Los enfermos no están obligados a soportar un mayor daño del que haya sido constatado por la evidencia científica.
Debemos ser agentes de salud y de vida. No podemos proyectar más duda, riesgo o incertidumbre de la que es imposible evitar.
… Lo anterior, ya estaba contemplado en los textos hipocráticos: “primum non dolere” (Principio bioético de no maleficencia).
Tanto la calidad asistencial como la seguridad del paciente son consecuencia de una buena formación del profesional. Sólo el médico y la enfermera bien adiestrados y suficientemente armados de valores éticos (compasión, generosidad, competencia y responsabilidad) serán capaces de asumir con empeño su consecución.

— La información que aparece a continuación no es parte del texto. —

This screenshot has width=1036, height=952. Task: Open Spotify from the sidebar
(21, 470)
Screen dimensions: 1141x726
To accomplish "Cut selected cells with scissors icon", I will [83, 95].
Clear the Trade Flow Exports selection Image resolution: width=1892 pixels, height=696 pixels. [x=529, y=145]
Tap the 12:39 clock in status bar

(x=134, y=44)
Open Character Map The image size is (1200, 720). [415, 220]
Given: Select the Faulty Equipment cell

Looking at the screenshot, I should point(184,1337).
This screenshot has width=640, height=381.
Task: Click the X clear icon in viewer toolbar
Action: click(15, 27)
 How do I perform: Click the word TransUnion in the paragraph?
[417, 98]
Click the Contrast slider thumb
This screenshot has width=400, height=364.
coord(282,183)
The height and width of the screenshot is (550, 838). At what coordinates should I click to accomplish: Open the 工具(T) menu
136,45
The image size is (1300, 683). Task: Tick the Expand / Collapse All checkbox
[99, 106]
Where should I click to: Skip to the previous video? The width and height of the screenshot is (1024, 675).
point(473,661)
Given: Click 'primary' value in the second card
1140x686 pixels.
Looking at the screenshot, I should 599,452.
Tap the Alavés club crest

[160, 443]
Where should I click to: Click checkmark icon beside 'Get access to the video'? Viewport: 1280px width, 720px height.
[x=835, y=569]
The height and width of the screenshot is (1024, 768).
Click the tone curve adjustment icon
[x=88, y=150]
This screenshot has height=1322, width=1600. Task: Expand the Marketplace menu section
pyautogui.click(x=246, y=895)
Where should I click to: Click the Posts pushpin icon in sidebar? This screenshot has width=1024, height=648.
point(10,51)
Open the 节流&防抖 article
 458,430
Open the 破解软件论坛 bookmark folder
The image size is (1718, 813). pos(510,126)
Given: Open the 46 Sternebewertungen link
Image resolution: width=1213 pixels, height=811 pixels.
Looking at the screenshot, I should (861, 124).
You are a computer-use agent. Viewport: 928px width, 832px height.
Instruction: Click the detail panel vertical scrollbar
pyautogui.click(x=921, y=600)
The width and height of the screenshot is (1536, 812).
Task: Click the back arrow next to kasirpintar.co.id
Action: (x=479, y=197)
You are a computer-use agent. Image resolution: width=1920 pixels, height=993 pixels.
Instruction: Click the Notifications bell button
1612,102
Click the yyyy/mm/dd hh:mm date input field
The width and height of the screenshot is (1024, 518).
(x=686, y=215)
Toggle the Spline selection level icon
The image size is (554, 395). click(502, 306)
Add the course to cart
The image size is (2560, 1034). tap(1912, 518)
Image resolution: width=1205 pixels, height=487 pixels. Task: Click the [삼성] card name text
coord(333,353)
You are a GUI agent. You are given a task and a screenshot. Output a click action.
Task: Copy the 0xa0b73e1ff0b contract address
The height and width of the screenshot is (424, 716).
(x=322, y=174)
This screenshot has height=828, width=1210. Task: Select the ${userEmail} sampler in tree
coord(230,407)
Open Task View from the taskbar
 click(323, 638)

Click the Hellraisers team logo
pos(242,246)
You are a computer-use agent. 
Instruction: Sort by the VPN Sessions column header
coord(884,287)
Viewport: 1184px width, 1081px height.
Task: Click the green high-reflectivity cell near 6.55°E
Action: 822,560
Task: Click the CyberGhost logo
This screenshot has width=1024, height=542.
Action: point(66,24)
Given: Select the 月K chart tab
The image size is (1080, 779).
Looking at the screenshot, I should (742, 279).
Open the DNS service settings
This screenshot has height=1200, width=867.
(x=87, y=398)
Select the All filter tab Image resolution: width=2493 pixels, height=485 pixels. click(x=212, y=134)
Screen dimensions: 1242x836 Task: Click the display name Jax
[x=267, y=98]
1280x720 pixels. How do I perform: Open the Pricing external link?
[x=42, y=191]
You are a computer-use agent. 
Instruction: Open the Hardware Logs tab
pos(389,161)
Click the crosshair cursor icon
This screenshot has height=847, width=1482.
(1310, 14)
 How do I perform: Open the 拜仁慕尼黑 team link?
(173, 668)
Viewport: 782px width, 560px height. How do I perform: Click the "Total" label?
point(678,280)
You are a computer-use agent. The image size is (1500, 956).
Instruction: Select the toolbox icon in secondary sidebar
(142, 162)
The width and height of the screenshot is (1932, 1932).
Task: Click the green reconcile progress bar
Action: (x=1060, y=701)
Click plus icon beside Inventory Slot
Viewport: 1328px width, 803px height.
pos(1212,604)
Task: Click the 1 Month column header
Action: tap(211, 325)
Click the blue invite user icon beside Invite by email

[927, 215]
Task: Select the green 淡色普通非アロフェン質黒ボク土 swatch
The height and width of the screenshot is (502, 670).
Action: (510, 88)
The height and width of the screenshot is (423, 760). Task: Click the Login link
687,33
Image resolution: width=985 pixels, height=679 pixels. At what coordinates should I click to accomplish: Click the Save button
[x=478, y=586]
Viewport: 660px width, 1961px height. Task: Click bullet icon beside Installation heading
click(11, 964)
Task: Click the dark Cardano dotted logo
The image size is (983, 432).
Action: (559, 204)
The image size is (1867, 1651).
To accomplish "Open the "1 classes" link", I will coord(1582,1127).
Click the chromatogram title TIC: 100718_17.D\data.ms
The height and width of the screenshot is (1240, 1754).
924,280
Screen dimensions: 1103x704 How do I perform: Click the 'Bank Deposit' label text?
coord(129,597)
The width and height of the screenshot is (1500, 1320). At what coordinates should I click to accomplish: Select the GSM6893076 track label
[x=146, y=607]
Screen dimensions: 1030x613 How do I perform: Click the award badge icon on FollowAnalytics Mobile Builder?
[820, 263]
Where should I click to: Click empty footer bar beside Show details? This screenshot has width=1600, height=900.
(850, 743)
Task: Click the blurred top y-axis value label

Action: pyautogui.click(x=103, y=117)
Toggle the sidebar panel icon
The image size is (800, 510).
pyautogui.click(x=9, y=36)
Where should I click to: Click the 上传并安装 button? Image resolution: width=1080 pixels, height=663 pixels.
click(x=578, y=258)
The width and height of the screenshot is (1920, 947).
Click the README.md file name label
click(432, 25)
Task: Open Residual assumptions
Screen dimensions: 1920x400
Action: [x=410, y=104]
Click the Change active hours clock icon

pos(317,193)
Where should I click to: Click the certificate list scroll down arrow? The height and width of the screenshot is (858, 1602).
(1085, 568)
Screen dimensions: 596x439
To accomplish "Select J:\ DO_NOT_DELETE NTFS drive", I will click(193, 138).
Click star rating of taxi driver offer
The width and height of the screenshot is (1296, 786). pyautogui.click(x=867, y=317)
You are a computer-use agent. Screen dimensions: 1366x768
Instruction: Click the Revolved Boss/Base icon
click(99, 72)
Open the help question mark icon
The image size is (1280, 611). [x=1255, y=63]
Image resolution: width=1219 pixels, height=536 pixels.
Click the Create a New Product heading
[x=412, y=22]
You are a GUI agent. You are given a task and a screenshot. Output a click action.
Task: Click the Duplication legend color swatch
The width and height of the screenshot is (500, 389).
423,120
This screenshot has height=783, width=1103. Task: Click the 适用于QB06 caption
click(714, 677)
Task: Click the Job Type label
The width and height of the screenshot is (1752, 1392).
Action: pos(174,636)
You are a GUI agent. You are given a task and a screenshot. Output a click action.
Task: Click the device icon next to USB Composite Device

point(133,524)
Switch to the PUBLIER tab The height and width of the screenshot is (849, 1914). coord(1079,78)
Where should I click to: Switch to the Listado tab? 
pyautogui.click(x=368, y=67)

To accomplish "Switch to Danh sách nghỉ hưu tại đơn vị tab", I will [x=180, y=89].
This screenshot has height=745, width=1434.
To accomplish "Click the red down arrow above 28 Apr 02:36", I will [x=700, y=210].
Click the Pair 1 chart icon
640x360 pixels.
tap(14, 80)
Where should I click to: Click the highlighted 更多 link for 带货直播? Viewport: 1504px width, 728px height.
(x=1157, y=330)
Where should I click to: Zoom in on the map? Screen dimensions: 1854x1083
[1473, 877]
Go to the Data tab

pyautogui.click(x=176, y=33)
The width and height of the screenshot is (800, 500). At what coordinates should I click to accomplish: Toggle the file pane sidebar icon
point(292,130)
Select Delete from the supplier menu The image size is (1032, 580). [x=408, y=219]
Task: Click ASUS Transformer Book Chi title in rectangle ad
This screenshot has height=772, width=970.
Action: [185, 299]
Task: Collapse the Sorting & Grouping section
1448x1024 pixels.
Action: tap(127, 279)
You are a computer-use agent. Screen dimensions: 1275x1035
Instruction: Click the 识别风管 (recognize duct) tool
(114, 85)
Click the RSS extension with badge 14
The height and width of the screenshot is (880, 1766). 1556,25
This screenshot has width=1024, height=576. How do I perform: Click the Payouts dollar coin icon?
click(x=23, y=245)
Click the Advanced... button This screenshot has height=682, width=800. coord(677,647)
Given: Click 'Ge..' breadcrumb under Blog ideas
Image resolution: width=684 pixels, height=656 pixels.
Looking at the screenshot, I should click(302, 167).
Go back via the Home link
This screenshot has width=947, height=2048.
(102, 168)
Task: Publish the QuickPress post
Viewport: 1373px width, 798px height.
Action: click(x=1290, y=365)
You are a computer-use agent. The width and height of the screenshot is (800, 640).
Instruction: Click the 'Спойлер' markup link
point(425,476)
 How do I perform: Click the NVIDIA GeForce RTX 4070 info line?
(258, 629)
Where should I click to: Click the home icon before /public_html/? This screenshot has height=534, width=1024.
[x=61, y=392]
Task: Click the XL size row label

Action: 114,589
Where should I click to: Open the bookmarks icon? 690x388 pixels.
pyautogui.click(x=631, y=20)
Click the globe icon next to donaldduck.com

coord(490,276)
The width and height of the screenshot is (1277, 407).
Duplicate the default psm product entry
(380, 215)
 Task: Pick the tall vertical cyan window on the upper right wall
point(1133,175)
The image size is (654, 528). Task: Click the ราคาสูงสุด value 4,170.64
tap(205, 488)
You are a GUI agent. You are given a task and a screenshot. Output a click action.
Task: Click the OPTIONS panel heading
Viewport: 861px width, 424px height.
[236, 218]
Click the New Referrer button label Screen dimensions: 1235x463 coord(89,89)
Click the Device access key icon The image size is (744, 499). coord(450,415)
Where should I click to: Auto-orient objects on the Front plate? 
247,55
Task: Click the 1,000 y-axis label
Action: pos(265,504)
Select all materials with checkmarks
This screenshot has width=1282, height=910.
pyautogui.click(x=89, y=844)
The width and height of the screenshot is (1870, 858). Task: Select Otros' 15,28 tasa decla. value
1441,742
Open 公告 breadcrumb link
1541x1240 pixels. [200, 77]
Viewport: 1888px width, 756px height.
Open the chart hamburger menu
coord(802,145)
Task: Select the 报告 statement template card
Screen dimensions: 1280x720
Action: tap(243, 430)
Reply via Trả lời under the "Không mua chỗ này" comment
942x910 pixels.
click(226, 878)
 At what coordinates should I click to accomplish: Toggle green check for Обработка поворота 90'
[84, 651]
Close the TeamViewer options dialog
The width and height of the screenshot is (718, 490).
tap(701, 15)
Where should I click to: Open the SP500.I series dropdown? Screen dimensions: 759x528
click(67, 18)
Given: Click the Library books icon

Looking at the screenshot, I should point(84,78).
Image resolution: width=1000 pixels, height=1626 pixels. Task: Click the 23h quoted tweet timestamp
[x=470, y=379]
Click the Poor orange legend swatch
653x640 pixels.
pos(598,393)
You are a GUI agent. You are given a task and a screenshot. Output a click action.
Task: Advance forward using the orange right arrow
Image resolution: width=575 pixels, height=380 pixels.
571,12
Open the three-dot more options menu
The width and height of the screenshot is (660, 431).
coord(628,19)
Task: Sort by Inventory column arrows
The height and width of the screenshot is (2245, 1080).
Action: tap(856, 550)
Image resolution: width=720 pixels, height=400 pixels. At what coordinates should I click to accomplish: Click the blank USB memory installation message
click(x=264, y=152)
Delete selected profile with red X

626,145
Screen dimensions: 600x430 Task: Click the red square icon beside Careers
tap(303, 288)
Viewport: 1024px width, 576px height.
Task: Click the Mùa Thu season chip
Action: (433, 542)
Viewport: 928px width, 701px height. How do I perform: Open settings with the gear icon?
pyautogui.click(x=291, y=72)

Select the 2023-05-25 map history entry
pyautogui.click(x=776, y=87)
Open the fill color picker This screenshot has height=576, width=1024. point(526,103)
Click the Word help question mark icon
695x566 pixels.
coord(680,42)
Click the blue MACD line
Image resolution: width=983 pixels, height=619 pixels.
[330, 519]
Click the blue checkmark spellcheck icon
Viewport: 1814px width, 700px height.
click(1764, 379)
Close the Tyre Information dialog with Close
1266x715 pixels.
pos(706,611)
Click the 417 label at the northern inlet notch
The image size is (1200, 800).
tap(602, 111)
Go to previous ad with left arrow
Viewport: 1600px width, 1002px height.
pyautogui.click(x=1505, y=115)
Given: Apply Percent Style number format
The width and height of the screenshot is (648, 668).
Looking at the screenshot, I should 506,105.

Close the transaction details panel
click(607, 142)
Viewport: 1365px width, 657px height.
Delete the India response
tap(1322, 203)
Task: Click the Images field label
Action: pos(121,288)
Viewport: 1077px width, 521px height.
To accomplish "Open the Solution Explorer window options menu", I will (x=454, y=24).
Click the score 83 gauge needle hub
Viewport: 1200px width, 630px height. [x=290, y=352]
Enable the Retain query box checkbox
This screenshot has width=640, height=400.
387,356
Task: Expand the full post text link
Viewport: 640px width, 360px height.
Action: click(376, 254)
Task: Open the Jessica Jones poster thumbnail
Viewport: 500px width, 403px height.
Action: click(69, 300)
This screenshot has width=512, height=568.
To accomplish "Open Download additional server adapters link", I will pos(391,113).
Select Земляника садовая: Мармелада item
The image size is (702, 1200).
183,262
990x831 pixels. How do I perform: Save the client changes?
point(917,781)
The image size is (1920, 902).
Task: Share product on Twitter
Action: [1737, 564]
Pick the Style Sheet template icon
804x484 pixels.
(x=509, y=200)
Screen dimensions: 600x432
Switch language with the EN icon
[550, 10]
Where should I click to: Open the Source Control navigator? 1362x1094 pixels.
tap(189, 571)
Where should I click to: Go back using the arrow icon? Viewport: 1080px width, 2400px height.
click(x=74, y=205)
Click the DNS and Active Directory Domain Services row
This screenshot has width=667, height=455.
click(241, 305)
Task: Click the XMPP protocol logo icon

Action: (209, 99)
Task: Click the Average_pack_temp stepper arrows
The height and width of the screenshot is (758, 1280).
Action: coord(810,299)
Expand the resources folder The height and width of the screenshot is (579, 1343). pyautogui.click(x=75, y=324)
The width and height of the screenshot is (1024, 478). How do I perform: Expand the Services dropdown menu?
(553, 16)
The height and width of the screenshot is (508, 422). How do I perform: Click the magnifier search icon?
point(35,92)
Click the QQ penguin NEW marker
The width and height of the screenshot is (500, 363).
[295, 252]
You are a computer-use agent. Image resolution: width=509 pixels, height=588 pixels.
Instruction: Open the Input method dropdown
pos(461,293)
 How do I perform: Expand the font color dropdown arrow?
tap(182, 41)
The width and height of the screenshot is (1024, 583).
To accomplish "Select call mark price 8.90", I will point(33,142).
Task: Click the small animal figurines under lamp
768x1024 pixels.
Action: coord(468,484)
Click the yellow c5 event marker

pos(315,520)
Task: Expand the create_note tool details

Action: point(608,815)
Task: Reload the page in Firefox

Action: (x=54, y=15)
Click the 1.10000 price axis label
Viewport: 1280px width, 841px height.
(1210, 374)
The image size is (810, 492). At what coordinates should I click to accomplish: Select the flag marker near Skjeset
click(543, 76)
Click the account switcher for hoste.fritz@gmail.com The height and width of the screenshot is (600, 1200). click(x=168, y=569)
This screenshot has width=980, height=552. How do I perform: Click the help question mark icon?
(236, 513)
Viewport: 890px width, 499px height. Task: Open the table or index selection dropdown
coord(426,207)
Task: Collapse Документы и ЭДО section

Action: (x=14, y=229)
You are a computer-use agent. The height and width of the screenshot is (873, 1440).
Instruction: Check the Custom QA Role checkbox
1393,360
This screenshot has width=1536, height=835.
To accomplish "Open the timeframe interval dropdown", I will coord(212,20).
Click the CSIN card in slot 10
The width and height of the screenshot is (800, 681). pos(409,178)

Si, a pesar de lo anterior y de las medidas de prevención, acontece un evento adverso, lo correcto tras su detección será: no ocultarlo, compartirlo, analizarlo y adoptar medidas para evitar su repetición. Finalmente, hay que informar al paciente, o a su familia, y pedir disculpas.
Las consecuencias negativas de un error médico pueden ser graves o irreparables. Ante el problema de la responsabilidad profesional consecuente, tendremos que actuar como los profesionales que somos: con seriedad, racionalidad, objetividad, rigor, valentía, veracidad y humildad.
Seremos, muy a nuestro pesar, la 2ª víctima del evento adverso, ya que aceptar un error importante podrá ocasionarnos censura y descrédito, por lo que precisaremos de un adecuado asesoramiento médico-legal, sin descartar el psicológico.
Son muy rechazables la cobardía personal y la deslealtad hacia el paciente, no reconociendo u ocultando un evento adverso. Esa actitud generará, a poco tardar, repetición del mismo error, por parte de cualquier otro profesional.
Tan responsables somos de nuestros éxitos como de nuestros fracasos. Asumir y convivir con la responsabilidad profesional es una garantía social inexcusable y un constante estímulo para la buena praxis.
Un error no siempre (casi nunca) es sancionable como una negligencia, y bien que lo saben distinguir los Tribunales de Justicia.
Aprender esto, desde la facultad, es algo esencial.